DOI
https://doi.org/10.25772/3K9C-3356
Author ORCID Identifier
0000-0002-8431-8483
Defense Date
2021
Document Type
Dissertation
Degree Name
Doctor of Philosophy
Department
Computer Science
First Advisor
Dr. Bartosz Krawczyk
Abstract
With data becoming a new form of currency, its analysis has become a top priority in both academia and industry, furthering advancements in high-performance computing and machine learning. However, these large, real-world datasets come with additional complications such as noise and class overlap. Problems are magnified when with multi-class data is presented, especially since many of the popular algorithms were originally designed for binary data.
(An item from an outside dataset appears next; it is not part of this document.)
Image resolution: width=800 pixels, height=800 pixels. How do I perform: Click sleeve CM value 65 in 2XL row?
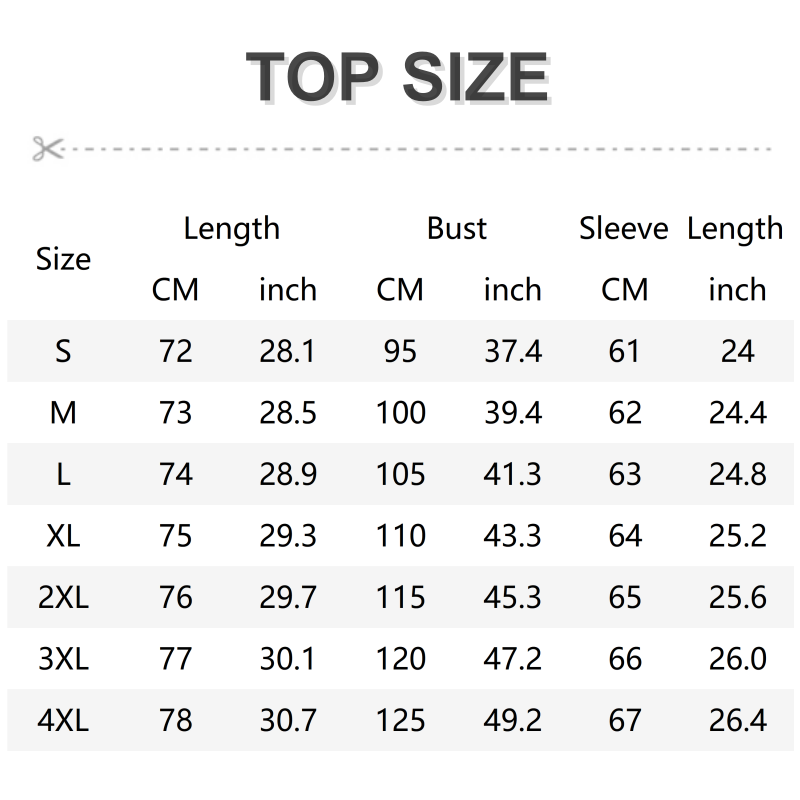[625, 597]
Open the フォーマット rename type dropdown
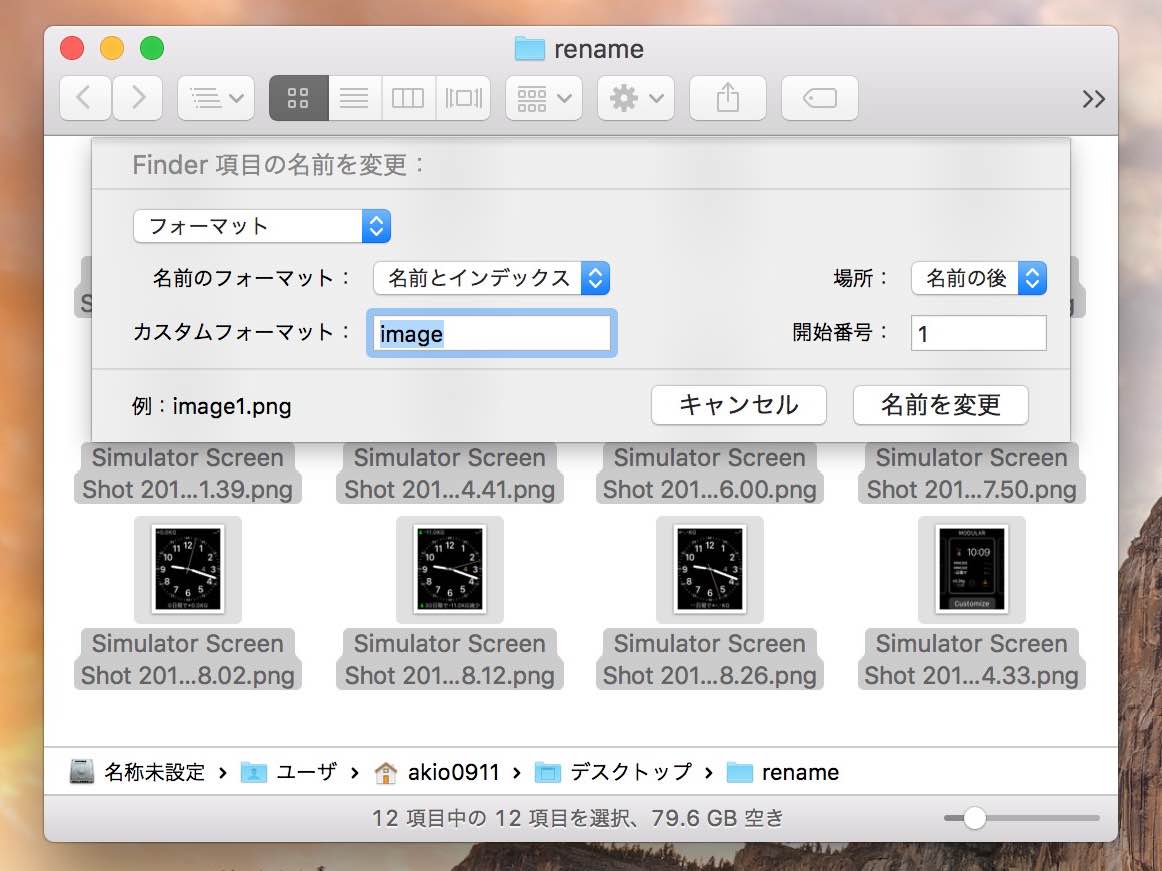Screen dimensions: 1162x871 [262, 226]
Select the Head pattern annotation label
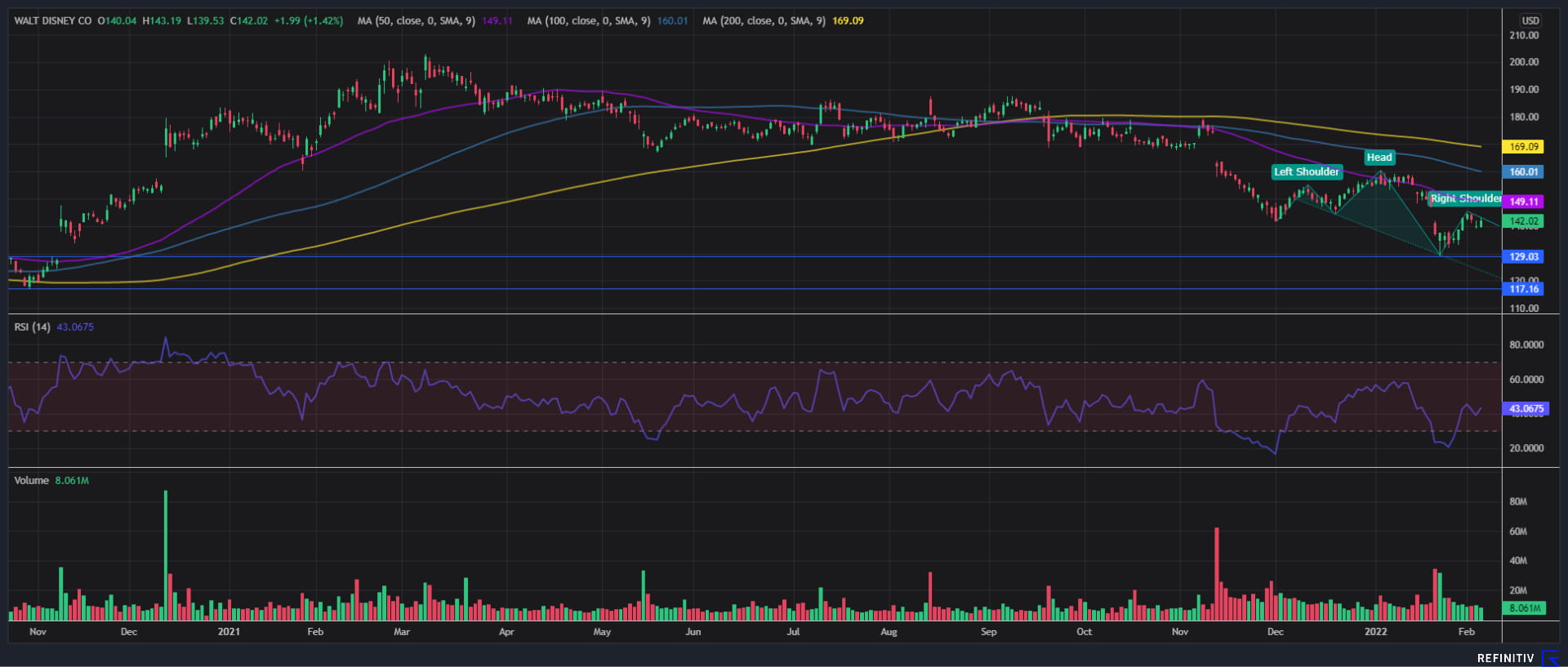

Another challenge arises when the number of examples are not evenly distributed across all classes in a dataset. This often causes classifiers to favor the majority class over the minority classes, leading to undesirable results as learning from the rare cases may be the primary goal. Many of the classic machine learning algorithms were not designed for multi-class, imbalanced data or parallelism, and so their effectiveness has been hindered.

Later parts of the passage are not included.